EXERCISE DIRECTIONS: Transcribe the records word for word, leaving nothing out.

START TASK MATERIAL

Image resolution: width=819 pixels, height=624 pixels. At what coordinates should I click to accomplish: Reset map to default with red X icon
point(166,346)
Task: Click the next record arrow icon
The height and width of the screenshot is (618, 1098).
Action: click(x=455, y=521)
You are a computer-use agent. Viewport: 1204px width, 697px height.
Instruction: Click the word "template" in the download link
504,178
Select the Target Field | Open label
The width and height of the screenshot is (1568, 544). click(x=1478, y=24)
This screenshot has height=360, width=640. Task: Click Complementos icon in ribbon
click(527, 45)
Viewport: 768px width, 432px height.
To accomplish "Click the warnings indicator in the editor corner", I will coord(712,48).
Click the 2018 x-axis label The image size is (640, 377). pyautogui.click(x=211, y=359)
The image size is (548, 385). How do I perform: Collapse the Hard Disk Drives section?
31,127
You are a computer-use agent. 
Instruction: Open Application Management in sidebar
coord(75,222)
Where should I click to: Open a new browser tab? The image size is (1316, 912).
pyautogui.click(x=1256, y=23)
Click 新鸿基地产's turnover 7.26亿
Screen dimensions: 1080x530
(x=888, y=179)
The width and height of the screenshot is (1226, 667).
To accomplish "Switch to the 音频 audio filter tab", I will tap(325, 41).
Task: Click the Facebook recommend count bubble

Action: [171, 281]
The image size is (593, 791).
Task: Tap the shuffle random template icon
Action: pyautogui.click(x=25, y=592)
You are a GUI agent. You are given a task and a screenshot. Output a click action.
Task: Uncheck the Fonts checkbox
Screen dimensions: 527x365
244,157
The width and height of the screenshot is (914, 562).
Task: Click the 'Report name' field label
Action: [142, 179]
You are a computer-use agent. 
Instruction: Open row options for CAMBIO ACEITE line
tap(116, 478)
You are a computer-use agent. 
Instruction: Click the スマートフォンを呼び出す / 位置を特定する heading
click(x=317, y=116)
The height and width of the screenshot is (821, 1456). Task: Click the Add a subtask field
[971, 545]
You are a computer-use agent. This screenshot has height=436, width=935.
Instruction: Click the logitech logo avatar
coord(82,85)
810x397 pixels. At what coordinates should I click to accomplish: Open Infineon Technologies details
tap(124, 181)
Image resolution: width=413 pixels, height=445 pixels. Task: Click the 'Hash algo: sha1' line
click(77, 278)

END TASK MATERIAL

THE COMPLETED TASK:
Image resolution: width=819 pixels, height=624 pixels. At what coordinates should I click to accomplish: Reset map to default with red X icon
point(166,346)
Task: Click the next record arrow icon
The height and width of the screenshot is (618, 1098).
Action: click(x=455, y=521)
You are a computer-use agent. Viewport: 1204px width, 697px height.
Instruction: Click the word "template" in the download link
504,178
Select the Target Field | Open label
The width and height of the screenshot is (1568, 544). click(x=1478, y=24)
This screenshot has height=360, width=640. Task: Click Complementos icon in ribbon
click(527, 45)
Viewport: 768px width, 432px height.
To accomplish "Click the warnings indicator in the editor corner", I will coord(712,48).
Click the 2018 x-axis label The image size is (640, 377). pyautogui.click(x=211, y=359)
The image size is (548, 385). How do I perform: Collapse the Hard Disk Drives section?
31,127
You are a computer-use agent. 
Instruction: Open Application Management in sidebar
coord(75,222)
Where should I click to: Open a new browser tab? The image size is (1316, 912).
pyautogui.click(x=1256, y=23)
Click 新鸿基地产's turnover 7.26亿
Screen dimensions: 1080x530
(x=888, y=179)
The width and height of the screenshot is (1226, 667).
To accomplish "Switch to the 音频 audio filter tab", I will tap(325, 41).
Task: Click the Facebook recommend count bubble

Action: [171, 281]
The image size is (593, 791).
Task: Tap the shuffle random template icon
Action: pyautogui.click(x=25, y=592)
You are a GUI agent. You are given a task and a screenshot. Output a click action.
Task: Uncheck the Fonts checkbox
Screen dimensions: 527x365
244,157
The width and height of the screenshot is (914, 562).
Task: Click the 'Report name' field label
Action: [142, 179]
You are a computer-use agent. 
Instruction: Open row options for CAMBIO ACEITE line
tap(116, 478)
You are a computer-use agent. 
Instruction: Click the スマートフォンを呼び出す / 位置を特定する heading
click(x=317, y=116)
The height and width of the screenshot is (821, 1456). Task: Click the Add a subtask field
[971, 545]
You are a computer-use agent. This screenshot has height=436, width=935.
Instruction: Click the logitech logo avatar
coord(82,85)
810x397 pixels. At what coordinates should I click to accomplish: Open Infineon Technologies details
tap(124, 181)
Image resolution: width=413 pixels, height=445 pixels. Task: Click the 'Hash algo: sha1' line
click(77, 278)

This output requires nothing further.